BY
EDWIN L. MILLER, A.M.
PRINCIPAL OF THE NORTHWESTERN HIGH SCHOOL
DETROIT, MICHIGAN
BOSTON NEW YORK CHICAGO
HOUGHTON MIFFLIN COMPANY
The Riverside Press Cambridge
COPYRIGHT, 1916, BY EDWIN L. MILLER
ALL RIGHTS RESERVED
THE RIVERSIDE PRESS
CAMBRIDGE · MASSACHUSETTS
U · S · A
PREFACE
This volume is the second in a series of four, each of which has been planned to cover one stage in the composition work of the secondary-school course. These books have been designed to supply material adapted as exactly as possible to the capacity of the pupils. Most of the exercises which they contain have been devised with the idea of reproducing in an elementary form the methods of self-instruction which have been employed by successful writers from Homer to Kipling. Nearly all of them have been subjected to the test of actual classroom use on a large scale. They may be used independently or as supplementary to a more formal textbook. Each volume contains rather more work than an ordinary class can do in one hundred recitations.

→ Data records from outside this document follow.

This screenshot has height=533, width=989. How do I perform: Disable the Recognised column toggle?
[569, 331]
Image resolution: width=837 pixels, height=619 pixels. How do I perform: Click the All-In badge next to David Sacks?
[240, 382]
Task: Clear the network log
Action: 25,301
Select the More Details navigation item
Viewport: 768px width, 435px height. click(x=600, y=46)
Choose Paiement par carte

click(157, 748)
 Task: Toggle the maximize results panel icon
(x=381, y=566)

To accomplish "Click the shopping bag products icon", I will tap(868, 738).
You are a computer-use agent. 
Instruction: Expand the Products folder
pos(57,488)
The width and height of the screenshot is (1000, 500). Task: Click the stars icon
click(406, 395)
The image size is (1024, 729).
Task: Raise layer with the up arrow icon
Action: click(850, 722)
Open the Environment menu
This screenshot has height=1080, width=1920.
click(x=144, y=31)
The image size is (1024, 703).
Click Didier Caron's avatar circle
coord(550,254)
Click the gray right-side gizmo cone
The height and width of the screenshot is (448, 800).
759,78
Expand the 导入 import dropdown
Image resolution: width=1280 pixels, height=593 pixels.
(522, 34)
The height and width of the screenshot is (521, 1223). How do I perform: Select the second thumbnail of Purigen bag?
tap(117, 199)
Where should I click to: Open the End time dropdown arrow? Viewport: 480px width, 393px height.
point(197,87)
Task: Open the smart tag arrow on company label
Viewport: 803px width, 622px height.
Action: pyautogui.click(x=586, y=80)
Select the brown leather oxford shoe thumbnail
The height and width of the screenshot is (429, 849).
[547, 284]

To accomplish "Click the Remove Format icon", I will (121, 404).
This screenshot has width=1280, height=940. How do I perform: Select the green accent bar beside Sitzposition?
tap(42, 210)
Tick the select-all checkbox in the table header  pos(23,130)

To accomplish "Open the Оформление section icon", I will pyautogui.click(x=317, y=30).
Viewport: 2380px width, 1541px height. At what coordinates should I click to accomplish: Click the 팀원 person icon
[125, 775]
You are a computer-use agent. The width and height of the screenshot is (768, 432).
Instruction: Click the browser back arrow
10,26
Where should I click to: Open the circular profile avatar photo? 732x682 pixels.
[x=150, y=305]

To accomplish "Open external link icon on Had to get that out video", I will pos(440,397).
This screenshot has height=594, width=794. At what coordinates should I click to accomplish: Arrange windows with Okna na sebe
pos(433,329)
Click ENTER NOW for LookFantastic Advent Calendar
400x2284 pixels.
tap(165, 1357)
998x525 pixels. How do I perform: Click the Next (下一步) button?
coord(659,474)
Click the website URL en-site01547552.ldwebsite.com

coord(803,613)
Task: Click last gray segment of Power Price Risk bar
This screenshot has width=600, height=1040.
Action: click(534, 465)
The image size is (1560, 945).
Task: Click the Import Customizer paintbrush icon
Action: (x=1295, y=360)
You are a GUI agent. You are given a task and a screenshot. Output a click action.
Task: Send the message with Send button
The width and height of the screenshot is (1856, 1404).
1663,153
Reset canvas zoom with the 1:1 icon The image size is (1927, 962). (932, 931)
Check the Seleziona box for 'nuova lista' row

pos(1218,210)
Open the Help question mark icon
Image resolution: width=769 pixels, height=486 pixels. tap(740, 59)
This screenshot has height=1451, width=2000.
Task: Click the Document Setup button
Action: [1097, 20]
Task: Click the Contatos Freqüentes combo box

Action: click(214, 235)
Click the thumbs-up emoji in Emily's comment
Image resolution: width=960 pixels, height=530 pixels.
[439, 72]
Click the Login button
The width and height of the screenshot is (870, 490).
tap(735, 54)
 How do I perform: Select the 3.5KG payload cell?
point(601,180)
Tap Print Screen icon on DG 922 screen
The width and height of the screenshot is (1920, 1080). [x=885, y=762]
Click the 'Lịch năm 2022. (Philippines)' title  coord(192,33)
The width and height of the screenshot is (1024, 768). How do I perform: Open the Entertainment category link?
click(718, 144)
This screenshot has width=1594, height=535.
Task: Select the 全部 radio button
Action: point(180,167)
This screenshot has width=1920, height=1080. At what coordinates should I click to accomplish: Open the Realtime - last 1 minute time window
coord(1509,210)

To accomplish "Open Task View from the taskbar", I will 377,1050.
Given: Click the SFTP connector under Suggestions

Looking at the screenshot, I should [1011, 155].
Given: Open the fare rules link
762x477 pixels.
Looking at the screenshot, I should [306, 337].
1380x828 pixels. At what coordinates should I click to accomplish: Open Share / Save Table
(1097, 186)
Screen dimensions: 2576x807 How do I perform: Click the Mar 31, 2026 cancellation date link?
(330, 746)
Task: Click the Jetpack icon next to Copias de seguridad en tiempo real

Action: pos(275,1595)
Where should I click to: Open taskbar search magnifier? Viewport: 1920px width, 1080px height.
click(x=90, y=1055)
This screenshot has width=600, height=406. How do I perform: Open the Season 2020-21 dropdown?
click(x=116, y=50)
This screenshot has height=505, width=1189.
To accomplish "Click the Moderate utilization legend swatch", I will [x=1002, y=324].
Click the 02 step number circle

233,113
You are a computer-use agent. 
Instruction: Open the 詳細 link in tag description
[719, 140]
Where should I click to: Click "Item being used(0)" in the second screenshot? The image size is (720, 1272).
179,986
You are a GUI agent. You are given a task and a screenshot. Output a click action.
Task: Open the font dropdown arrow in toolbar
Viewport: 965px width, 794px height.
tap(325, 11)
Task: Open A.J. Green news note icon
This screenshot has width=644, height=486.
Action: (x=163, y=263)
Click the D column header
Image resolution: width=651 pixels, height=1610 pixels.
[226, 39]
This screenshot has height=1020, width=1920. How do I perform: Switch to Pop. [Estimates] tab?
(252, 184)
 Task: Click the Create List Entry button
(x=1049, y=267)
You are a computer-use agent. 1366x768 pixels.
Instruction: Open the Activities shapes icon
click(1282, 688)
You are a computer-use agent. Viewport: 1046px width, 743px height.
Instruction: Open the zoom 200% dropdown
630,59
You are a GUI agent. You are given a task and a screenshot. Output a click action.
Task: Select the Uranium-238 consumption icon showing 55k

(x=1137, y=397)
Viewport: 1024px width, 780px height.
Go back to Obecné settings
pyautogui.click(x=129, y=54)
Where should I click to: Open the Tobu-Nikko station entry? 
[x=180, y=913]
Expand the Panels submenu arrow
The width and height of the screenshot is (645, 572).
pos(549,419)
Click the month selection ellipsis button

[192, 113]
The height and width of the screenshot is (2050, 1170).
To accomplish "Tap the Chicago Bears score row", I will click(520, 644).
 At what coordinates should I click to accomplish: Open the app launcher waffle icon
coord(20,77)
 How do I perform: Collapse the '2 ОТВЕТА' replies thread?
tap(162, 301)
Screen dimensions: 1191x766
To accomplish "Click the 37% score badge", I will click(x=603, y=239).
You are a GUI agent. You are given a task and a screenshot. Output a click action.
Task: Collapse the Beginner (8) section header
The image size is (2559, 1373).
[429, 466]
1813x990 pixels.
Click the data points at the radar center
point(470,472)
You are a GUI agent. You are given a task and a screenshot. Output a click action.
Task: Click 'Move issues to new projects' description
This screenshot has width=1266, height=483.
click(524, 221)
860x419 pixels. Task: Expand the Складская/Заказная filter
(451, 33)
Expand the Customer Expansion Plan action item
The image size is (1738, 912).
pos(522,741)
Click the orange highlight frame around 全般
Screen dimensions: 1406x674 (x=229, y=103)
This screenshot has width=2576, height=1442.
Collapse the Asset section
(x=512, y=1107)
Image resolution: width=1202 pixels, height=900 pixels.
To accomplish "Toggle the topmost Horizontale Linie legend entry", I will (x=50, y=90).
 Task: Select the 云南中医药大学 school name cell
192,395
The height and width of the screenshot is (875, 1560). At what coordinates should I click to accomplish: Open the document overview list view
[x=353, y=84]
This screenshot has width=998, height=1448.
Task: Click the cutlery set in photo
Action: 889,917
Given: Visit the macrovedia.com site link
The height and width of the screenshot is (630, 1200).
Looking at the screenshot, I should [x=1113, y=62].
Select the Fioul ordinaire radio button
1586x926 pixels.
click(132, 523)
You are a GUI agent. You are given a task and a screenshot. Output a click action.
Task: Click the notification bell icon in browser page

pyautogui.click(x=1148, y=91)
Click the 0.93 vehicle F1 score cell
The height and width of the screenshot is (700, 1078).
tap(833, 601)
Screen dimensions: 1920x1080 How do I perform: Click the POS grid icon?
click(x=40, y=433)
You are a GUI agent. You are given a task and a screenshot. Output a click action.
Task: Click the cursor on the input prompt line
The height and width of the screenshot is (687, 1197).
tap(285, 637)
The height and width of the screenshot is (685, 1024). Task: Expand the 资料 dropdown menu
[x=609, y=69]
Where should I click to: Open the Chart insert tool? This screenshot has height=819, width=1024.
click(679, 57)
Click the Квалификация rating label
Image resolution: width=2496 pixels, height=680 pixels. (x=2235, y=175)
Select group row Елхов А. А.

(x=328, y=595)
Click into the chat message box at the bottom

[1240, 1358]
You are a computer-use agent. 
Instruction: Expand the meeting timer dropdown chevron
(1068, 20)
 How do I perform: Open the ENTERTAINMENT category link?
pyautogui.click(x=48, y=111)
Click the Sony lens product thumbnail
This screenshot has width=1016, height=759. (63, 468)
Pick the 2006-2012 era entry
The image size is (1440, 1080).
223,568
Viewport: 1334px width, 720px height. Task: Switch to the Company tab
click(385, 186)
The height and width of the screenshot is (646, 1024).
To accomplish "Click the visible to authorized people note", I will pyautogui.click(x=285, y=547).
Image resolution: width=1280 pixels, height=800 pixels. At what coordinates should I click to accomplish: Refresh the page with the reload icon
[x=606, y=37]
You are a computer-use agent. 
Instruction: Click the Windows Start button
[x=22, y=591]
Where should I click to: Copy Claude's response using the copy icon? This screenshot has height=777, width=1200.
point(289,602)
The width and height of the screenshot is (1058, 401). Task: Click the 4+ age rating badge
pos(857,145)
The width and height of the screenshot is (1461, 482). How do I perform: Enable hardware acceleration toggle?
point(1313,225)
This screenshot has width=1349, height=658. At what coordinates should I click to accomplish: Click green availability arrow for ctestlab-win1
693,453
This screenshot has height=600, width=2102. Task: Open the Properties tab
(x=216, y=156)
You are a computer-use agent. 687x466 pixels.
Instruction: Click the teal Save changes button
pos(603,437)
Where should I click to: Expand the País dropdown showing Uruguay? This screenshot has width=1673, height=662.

In each volume will be found exercises that involve each of the four forms of discourse; but emphasis is placed in Book I on description, in Book II on narration, in Book III on exposition, and in Book IV on argumentation. Similarly, while stress is laid in Book I on letter-writing, in Book II on journalism, in Book III on literary effect, and in Book IV on the civic aspects of composition, all of these phases of the subject receive attention in each volume.